The queue inched forward, and it became clear that I would be in charge of managing Richard and Tom, as my husband was now thoroughly embroiled in a discussion of the care, maintenance, and emotional well-being of camels. Henry would get no ride—we could not allow that after he had caused a scene—but I did not doubt he far preferred what he viewed as a serious discussion with his father to bumping along on the platform strapped to the poor beast in question. As I handed the other boys up to the keeper, who secured them for their ride, I caught a glimpse of a lean gentleman with a striking shade of sandy hair, the precise color of Philip’s. Shocked, I stepped away from the queue to get a better look, but the man had disappeared.

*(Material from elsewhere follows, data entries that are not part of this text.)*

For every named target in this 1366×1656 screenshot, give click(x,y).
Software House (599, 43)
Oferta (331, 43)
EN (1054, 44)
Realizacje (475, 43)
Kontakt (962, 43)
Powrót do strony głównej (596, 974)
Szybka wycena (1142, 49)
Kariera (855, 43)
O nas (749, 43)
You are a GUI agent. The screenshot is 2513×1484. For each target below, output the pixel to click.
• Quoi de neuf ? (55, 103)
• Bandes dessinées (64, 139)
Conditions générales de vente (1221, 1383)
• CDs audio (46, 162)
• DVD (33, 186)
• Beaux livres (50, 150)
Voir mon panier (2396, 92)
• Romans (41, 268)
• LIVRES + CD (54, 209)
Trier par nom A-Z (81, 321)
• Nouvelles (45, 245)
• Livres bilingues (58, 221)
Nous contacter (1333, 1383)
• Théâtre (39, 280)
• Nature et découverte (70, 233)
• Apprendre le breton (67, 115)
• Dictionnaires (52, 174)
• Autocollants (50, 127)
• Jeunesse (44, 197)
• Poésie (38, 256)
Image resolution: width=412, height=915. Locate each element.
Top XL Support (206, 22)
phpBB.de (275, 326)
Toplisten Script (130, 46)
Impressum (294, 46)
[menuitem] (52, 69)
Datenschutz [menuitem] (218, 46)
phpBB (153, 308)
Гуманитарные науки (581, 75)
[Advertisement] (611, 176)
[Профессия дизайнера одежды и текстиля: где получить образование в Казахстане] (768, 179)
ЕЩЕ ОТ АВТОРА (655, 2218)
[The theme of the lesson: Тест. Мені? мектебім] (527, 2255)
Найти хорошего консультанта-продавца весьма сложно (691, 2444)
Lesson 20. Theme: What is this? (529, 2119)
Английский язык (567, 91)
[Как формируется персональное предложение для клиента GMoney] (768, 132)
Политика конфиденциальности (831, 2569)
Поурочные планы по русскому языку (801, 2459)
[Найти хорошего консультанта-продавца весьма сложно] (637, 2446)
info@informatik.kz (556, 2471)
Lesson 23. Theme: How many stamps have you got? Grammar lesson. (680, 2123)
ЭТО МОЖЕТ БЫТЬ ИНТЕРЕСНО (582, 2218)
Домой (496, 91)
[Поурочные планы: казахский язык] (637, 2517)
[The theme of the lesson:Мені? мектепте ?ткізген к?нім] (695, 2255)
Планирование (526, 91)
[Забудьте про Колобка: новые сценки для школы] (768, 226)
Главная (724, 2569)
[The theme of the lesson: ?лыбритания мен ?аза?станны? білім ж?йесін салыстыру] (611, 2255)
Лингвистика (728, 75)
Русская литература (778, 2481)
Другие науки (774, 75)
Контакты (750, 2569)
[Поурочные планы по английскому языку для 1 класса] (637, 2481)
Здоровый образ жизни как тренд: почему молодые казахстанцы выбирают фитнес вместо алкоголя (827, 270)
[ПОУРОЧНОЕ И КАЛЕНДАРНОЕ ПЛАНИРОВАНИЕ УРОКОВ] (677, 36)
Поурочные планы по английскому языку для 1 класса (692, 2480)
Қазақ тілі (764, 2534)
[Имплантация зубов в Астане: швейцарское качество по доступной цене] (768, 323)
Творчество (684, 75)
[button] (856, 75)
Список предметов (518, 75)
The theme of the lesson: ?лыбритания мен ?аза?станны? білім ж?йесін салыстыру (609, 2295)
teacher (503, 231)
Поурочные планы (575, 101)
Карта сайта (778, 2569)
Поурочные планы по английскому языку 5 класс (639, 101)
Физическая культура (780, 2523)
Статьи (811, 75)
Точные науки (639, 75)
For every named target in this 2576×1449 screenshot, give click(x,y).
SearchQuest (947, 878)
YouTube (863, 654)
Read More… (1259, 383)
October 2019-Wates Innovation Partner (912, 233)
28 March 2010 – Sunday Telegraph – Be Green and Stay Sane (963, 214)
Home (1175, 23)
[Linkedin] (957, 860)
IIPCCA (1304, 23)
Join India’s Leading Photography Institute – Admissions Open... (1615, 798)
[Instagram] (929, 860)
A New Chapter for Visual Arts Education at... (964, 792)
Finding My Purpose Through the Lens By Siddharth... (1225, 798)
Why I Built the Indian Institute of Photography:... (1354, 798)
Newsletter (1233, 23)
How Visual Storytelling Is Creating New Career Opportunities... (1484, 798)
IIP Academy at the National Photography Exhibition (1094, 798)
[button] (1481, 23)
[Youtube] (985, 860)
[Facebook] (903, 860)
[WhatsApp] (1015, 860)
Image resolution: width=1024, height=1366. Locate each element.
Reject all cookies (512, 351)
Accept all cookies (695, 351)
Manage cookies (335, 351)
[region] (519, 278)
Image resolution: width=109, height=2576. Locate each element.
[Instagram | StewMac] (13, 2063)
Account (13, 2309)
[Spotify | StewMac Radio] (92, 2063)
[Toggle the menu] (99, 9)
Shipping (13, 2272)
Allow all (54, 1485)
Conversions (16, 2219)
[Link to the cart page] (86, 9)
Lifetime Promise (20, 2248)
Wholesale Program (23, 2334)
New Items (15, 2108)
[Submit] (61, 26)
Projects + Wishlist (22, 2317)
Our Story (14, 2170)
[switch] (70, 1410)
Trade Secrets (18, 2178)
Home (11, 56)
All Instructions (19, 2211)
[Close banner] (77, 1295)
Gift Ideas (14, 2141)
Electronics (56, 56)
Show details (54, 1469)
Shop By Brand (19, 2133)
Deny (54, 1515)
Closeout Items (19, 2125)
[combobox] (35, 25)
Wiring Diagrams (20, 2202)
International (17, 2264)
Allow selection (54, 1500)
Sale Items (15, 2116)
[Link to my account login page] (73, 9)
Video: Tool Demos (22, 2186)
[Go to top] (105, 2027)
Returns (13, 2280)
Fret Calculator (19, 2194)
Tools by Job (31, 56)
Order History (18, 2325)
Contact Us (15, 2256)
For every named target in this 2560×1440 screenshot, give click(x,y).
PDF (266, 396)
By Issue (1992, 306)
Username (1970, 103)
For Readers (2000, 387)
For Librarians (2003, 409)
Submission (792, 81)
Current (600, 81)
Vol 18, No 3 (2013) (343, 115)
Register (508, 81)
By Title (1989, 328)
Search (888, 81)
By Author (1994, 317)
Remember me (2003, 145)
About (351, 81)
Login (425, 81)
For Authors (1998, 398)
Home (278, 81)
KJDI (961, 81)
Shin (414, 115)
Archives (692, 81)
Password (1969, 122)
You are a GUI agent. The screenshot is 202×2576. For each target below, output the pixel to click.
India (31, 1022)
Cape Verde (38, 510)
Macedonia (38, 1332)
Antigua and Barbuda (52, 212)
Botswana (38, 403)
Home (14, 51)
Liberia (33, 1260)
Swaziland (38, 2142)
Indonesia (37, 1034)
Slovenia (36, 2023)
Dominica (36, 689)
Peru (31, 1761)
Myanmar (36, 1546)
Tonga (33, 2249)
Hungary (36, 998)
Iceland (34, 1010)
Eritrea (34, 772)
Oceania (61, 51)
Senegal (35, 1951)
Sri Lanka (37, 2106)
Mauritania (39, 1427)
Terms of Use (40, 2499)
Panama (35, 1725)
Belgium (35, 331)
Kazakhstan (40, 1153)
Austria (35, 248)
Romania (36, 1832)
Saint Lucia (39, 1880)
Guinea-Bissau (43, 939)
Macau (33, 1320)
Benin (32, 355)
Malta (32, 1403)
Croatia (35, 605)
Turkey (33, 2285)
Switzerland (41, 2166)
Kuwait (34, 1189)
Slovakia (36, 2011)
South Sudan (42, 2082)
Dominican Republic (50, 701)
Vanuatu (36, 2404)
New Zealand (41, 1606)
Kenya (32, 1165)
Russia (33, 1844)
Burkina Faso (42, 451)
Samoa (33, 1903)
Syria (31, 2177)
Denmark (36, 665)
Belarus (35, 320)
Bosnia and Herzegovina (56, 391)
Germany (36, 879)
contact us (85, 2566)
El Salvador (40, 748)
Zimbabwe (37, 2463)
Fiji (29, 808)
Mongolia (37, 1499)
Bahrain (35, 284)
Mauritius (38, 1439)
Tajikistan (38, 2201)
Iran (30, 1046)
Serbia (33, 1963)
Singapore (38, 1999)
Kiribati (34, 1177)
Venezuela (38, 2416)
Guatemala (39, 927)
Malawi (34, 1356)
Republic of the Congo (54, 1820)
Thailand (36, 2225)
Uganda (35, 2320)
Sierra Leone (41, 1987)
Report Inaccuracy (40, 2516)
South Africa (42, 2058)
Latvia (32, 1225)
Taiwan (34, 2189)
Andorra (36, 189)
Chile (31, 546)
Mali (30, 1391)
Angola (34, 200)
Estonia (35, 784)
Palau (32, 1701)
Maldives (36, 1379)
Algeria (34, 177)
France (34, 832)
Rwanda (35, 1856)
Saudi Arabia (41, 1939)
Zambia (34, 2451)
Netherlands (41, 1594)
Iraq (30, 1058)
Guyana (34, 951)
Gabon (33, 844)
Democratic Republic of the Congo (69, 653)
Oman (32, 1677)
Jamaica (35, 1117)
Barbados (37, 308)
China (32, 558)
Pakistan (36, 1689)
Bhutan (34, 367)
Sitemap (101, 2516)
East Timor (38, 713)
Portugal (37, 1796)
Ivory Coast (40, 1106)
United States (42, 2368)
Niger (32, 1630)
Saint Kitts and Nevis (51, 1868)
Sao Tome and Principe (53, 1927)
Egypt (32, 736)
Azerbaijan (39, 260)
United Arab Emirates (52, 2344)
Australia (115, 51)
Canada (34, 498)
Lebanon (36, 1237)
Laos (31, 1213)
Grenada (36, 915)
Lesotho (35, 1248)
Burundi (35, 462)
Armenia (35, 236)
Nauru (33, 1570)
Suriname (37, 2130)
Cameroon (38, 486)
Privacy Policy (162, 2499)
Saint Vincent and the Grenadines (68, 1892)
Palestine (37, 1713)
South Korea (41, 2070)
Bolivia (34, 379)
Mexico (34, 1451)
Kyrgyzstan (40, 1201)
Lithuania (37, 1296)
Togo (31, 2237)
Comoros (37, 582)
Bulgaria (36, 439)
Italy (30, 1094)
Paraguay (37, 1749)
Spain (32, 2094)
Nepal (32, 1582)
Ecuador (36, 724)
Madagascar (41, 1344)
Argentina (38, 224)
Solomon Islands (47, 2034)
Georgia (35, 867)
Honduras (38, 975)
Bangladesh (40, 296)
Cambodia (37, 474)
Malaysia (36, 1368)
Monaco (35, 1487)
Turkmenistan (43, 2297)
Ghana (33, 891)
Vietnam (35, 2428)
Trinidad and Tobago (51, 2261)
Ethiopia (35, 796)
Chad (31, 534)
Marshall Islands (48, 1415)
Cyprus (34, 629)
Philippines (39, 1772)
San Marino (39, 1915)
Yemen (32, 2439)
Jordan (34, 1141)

When we returned from the zoo (Nanny was quite severe with Henry upon our return—he had ruined his jumper), I retired to the library to consult the itinerary for our trip. There, on my desk, I saw a slim leather-bound book: Philip’s journal, which I kept stored, wrapped in tissue paper, in a box tucked away in my dressing room. Not even Colin knew of its location.
Philip had filled volume after volume of diaries, but I had kept only the single one I found in the house I had shared with him in Berkeley Square. The rest I left for his family—his nephew might enjoy reading them, and if not, some future viscount might find them diverting, or at least worthy of a place in the family history. This volume, though, cut too deeply into my heart to part with. I always intended that I would see it eventually returned to the Ashtons, but for now, I kept in my possession the words he had written while courting me.
I had not looked at the journal in years. Yet now here it was, carefully placed in the middle of my desk, next to the envelope addressed to The Viscountess Ashton and turned to the entry he had made the day of our engagement. There was no question of this being accidental—a heavy leather book weight held the ivory pages in place—leaving me to wonder who had chosen to open the book of my past.